● **WHAT THE EXERCISE ASKS**:
Whenever a line in the data holds the string "logo", pull that line out.

● **DATA SHOWN**:
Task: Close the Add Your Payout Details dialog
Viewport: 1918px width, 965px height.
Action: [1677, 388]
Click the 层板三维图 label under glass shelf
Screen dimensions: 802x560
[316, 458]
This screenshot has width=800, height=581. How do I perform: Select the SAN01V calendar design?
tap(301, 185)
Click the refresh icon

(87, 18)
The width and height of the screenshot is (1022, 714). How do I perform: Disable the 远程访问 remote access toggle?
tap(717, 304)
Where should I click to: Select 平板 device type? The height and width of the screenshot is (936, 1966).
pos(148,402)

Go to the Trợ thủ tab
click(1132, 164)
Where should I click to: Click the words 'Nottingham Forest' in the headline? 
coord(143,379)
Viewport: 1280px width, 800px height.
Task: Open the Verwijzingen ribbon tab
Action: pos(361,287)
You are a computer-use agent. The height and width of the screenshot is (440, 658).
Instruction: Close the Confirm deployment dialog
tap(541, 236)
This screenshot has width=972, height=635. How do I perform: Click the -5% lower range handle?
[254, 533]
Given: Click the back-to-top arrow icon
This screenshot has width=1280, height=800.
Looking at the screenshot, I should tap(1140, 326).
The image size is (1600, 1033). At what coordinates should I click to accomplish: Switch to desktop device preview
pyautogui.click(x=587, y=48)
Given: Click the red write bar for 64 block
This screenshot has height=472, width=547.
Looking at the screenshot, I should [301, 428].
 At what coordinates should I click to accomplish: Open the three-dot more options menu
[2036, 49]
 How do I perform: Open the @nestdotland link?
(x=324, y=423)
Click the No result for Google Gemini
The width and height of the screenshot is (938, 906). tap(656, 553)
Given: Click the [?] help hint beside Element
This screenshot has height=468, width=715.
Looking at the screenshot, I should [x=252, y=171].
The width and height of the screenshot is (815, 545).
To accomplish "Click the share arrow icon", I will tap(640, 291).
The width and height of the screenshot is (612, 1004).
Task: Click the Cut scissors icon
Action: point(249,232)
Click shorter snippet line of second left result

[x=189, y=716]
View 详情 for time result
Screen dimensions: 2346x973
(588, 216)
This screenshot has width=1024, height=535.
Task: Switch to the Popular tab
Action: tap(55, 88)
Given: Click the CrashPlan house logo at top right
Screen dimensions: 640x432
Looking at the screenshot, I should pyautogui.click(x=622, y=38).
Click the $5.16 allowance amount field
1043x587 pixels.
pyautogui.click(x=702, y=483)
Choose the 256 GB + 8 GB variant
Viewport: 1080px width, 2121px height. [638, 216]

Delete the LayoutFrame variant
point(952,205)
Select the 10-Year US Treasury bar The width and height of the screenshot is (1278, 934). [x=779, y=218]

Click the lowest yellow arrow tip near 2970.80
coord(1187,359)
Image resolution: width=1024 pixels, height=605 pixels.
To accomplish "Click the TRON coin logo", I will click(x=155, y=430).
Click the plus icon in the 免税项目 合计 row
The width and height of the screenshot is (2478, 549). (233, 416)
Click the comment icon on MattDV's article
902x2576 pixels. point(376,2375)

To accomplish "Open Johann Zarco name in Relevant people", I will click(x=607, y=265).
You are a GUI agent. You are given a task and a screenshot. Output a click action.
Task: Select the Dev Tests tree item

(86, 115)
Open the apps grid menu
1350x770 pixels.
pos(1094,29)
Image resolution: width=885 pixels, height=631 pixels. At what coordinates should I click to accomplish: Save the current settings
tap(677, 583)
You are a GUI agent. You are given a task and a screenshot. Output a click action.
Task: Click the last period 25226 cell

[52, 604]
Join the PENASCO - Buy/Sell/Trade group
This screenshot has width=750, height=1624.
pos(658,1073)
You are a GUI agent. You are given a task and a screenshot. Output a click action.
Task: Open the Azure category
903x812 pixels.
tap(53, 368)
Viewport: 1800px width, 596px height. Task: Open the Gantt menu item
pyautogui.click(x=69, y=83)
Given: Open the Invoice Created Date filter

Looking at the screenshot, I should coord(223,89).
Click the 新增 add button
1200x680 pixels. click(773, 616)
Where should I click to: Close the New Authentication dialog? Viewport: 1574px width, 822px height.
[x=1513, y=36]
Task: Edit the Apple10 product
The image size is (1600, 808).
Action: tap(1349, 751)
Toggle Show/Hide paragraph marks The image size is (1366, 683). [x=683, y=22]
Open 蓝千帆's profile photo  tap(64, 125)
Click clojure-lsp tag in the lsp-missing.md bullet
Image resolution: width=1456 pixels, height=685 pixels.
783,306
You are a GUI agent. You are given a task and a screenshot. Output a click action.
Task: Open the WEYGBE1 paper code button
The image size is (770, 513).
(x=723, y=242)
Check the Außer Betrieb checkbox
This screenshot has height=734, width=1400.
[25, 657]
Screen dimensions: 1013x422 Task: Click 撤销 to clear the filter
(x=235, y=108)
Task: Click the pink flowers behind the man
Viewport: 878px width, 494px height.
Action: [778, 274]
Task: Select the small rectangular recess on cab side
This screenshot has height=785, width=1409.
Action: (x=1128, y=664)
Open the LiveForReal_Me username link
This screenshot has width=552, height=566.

● **EXERCISE RESULT**:
Given: Click the CrashPlan house logo at top right
To accomplish "Click the TRON coin logo", I will click(x=155, y=430).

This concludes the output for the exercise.